While there was a bit of déjà vu about Leinster’s 13-3 victory over Munster in Dublin on Friday, Ulster’s win against Edinburgh at Murrayfield was a cracker that reached a dramatic conclusion.
Down 12 points at two separate junctures in the second half, and with so many errors that made winning seem like a pipedream, Ulster came back from the dead to win 22-19 with a pressure penalty goal by replacement flyhalf Ian Madigan.
It was a cruel way for Edinburgh to bow out after appearing to be in control of the match halfway through the second half, but for Ulster it was a lifeline and an opportunity to go for broke in the final.
“It doesn’t matter who we are, we know no-one will give us a chance against Leinster,” said McFarland of Saturday’s all Irish final at Aviva Stadium.
“But we will prepare properly. We’ll come up with a game plan we hope will work and we’ll give it a shot. I wouldn’t say I was confident at 12 points down, not the way we were playing up until that point. We had made a lot of mistakes. We hadn’t played particularly well.”
McFarland was right about that as Ulster were quite poor for long periods of the game with promising build-ups on attack invariably being thwarted by handling errors.
But despite that, they emerged victorious and were pretty impressive once they had the momentum in the last quarter.
Having been pretty unspectacular in the two league games following their return to play after the COVID-19 pandemic, one could possibly argue that Ulster have finally found some form, especially after winning as they did at Murrayfield where they were up against it and came back against the odds. This is sure to provide a jolt of confidence.
They know they will be up against it at Aviva, but after having overcome the odds once they will give themselves a chance of doing it again.
For both losing sides this past weekend it would have been easy to apportion individual blame, but neither of the vanquished coaches were eager to do that.
Munster’s JJ Hanrahan has been so good with the boot this season that he finished the league stages of the competition with a 90 percent success rate, however, he missed two relatively easy kicks in the semi-final that could have had a big impact on the game.
“Yeah, look, they were crucial,” said coach Johann Van Graan. “We had limited opportunities in the semi-final and we didn’t convert them.
“But we as a group we win together and we lose together.
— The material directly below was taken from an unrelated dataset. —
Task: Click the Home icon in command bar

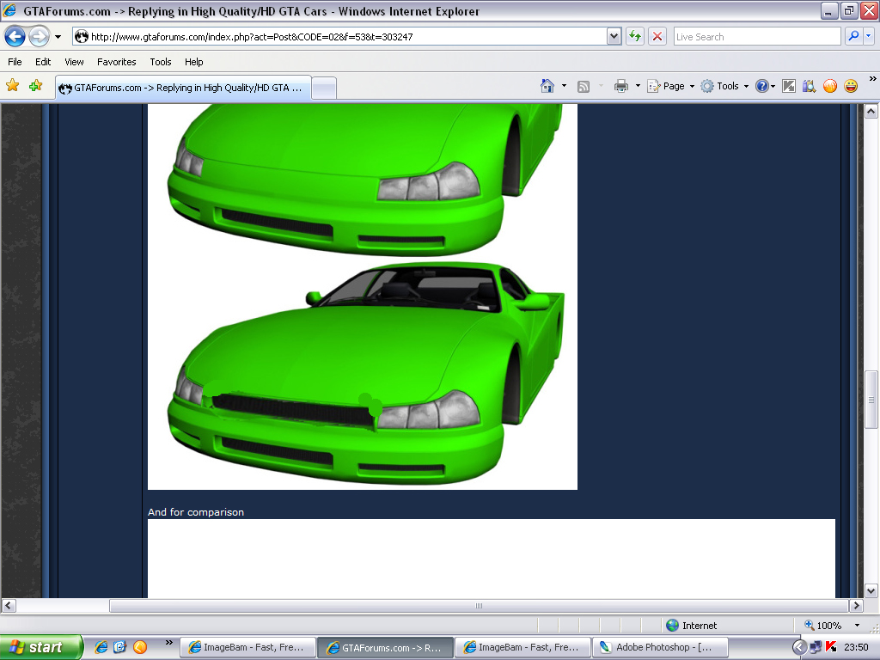Action: pyautogui.click(x=547, y=86)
We’ll take those penalties as a group.
“I thought we built a lot of pressure between the 50th and 65th minute, and then we didn’t convert those chances.
“Leinster went down the other side of the pitch and went up 13-3. We had a chance after that, in the 77th minute, to get a maul try but Leinster stopped it.”
As disconsolate as Hanrahan was after the final whistle in Dublin so was Edinburgh’s reserve hooker Mike Willemse after their Murrayfield encounter.
It was Willemse’s knock-down of the ball that gave away the penalty which Madigan kicked to break the home team’s hearts.
For coach Richard Cockerill, however, individual errors were not to blame, but rather the fact that the team wasn’t good enough.
“It’s disappointing when you are 19-7 ahead,” said Cockerill. “We didn’t control the game. All credit to Ulster. It’s all of our own making. We should have made better decisions and executed better. It’s not good enough from us.
“In these games it’s the little things which make the difference and some of our players clearly don’t understand what that looks like,” said the former England hooker. “We’ve got international Test players with Scotland and they should know better. We’ve had enough opportunities to learn and we didn’t deliver. It’s got to improve and quickly.”